If you want AI-assisted code review without handing your codebase to a hosted product, Alibaba's open-sourced open-code-review is worth a close look. It's a CLI tool that takes a Git diff, sends it to a configurable LLM backend, and returns actionable review comments — security issues, logic problems, style violations — directly in your terminal or CI pipeline.
The practical appeal is straightforward: you control the model and the data. Because it runs locally and talks to whatever LLM endpoint you point it at (including self-hosted models), sensitive code never has to leave your infrastructure. That matters for teams in regulated industries or anyone working on proprietary systems who can't justify sending source code to a third-party API.

Integration is the real strength here. Since it's a CLI, dropping it into a GitHub Actions workflow, a pre-commit hook, or a GitLab CI stage takes minutes. You can gate pull requests on review output, log findings to your existing tooling, or just run it interactively before pushing. The structured output makes it machine-readable, so building downstream automation on top of it is practical rather than aspirational.

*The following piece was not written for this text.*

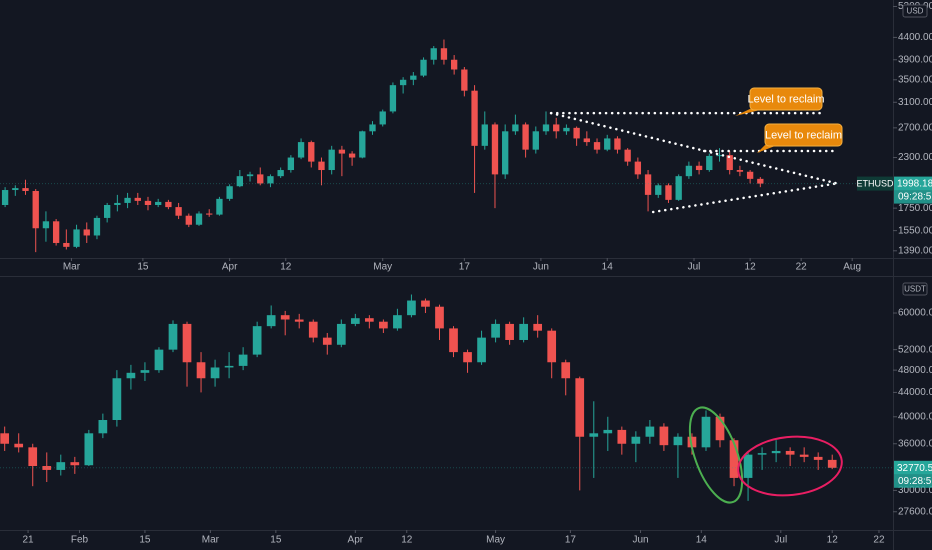  What do you see at coordinates (915, 444) in the screenshot?
I see `y-tick-label: 36000.00` at bounding box center [915, 444].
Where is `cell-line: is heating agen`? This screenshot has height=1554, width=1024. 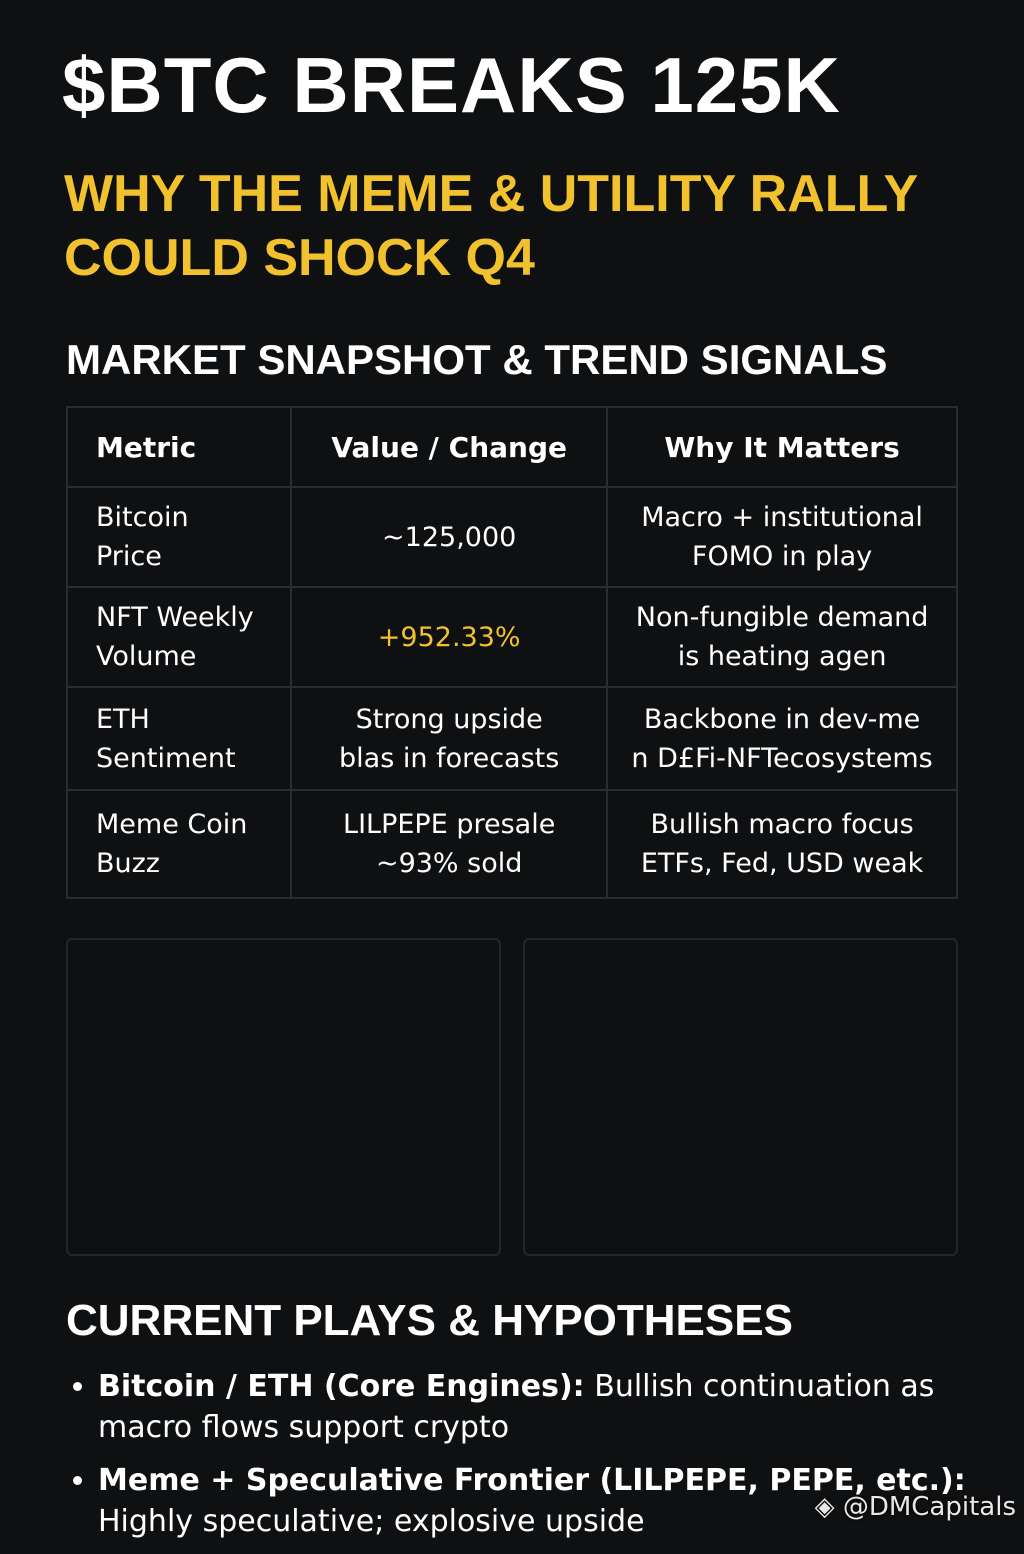 cell-line: is heating agen is located at coordinates (782, 656).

The project is early-stage — expect rough edges and evolving configuration options — but the architecture is sensible. It's built around the idea that the review logic should be separate from the model choice, so swapping in a newer or cheaper model as the landscape shifts requires minimal rework.
For builders evaluating this: clone it, point it at a recent diff in a non-critical repo, and compare the output against what your team would catch manually. That's the fastest way to calibrate whether the signal-to-noise ratio justifies adding it to your workflow.